▶ [What you have to do] Using the records below, transcribe word for word the stretch from the line that contains "Expand the Monitoring section in the sidebar" through the line that contains "Open the 文件(F)", both end lines included, and nothing else.

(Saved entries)
# # # # # # #
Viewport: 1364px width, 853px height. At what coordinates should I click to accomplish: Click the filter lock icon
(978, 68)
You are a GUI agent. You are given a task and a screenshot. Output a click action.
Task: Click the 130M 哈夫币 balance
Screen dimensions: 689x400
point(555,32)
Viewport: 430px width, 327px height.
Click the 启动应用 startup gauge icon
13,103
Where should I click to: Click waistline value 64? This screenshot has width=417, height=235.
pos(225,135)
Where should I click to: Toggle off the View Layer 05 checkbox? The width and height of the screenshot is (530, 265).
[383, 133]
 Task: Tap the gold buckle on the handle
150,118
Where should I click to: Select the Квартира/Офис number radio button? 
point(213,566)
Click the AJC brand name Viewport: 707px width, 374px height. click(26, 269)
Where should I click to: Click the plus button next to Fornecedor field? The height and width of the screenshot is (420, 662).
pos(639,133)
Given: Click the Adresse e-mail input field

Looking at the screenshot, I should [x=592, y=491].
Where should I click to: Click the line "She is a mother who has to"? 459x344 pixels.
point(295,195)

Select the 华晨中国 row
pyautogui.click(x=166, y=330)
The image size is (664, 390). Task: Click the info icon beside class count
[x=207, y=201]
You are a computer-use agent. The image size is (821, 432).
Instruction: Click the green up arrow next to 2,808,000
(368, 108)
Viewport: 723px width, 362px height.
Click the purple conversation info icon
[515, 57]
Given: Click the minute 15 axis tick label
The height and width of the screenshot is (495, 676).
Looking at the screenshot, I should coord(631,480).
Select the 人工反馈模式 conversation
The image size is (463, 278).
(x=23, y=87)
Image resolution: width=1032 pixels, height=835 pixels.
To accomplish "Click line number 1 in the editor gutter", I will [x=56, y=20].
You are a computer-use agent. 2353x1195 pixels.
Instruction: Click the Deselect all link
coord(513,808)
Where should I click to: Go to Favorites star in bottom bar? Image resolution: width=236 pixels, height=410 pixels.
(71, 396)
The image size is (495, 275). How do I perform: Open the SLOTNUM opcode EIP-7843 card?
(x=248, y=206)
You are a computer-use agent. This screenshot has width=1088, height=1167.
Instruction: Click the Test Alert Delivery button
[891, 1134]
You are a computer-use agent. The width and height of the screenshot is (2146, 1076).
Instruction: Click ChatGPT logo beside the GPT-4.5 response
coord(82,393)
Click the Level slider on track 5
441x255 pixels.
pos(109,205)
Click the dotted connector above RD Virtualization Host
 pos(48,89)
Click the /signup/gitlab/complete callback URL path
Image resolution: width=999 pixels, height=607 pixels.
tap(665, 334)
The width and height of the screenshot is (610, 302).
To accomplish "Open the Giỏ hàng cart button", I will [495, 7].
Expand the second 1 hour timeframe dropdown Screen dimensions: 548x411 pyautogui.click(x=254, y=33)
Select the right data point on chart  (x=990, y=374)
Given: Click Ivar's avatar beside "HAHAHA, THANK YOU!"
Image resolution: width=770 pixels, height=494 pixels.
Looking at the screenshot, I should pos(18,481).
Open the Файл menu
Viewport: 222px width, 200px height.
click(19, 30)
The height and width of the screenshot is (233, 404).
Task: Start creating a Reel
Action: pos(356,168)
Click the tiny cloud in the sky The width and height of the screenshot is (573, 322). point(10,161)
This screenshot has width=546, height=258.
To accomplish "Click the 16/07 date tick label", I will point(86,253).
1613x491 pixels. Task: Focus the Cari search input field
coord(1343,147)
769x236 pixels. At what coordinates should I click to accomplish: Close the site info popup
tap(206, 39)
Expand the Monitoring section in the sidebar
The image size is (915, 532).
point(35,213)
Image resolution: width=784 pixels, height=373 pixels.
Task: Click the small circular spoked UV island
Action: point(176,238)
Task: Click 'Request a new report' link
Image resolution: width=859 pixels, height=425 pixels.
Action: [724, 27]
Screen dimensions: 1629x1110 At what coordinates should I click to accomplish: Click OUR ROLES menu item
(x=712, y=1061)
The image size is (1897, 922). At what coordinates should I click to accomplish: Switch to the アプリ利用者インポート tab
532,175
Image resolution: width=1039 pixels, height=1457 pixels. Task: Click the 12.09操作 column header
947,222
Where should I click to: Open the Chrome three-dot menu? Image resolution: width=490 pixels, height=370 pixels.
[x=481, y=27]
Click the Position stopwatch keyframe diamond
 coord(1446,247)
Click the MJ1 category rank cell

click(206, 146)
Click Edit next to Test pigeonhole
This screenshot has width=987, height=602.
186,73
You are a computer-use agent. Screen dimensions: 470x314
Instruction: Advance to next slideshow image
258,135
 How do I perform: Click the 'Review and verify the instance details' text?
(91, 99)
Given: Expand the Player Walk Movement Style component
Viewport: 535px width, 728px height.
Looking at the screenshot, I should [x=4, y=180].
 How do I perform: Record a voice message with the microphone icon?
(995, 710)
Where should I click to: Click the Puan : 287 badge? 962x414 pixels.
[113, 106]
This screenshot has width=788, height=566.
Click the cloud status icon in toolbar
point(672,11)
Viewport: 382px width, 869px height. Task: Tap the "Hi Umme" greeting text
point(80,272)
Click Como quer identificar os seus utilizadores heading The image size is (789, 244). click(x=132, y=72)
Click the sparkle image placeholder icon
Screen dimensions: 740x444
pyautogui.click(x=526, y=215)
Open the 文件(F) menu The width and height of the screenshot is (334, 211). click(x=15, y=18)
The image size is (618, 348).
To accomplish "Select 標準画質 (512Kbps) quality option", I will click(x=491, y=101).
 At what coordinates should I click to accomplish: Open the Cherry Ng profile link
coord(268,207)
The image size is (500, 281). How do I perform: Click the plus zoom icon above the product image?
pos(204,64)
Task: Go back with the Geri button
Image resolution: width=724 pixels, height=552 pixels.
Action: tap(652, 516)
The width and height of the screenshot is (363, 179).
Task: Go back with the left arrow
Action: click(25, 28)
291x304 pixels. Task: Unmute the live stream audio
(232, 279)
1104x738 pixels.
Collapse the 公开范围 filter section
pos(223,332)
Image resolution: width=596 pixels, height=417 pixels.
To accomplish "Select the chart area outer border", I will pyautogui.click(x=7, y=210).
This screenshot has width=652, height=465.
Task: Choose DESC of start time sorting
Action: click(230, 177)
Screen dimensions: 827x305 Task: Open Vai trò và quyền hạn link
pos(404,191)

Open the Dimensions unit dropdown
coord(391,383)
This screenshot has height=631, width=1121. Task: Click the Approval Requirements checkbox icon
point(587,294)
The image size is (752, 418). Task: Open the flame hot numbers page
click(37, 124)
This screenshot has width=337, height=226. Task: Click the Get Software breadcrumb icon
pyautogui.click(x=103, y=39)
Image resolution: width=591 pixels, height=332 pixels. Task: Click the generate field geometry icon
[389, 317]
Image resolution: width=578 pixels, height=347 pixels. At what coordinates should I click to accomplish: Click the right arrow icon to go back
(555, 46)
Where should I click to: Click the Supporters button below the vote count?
# # # # # # #
▶ [Result of this exercise]
Expand the Monitoring section in the sidebar
The image size is (915, 532).
point(35,213)
Image resolution: width=784 pixels, height=373 pixels.
Task: Click the small circular spoked UV island
Action: point(176,238)
Task: Click 'Request a new report' link
Image resolution: width=859 pixels, height=425 pixels.
Action: [724, 27]
Screen dimensions: 1629x1110 At what coordinates should I click to accomplish: Click OUR ROLES menu item
(x=712, y=1061)
The image size is (1897, 922). At what coordinates should I click to accomplish: Switch to the アプリ利用者インポート tab
532,175
Image resolution: width=1039 pixels, height=1457 pixels. Task: Click the 12.09操作 column header
947,222
Where should I click to: Open the Chrome three-dot menu? Image resolution: width=490 pixels, height=370 pixels.
[x=481, y=27]
Click the Position stopwatch keyframe diamond
 coord(1446,247)
Click the MJ1 category rank cell

click(206, 146)
Click Edit next to Test pigeonhole
This screenshot has width=987, height=602.
186,73
You are a computer-use agent. Screen dimensions: 470x314
Instruction: Advance to next slideshow image
258,135
 How do I perform: Click the 'Review and verify the instance details' text?
(91, 99)
Given: Expand the Player Walk Movement Style component
Viewport: 535px width, 728px height.
Looking at the screenshot, I should [x=4, y=180].
 How do I perform: Record a voice message with the microphone icon?
(995, 710)
Where should I click to: Click the Puan : 287 badge? 962x414 pixels.
[113, 106]
This screenshot has width=788, height=566.
Click the cloud status icon in toolbar
point(672,11)
Viewport: 382px width, 869px height. Task: Tap the "Hi Umme" greeting text
point(80,272)
Click Como quer identificar os seus utilizadores heading The image size is (789, 244). click(x=132, y=72)
Click the sparkle image placeholder icon
Screen dimensions: 740x444
pyautogui.click(x=526, y=215)
Open the 文件(F) menu The width and height of the screenshot is (334, 211). click(x=15, y=18)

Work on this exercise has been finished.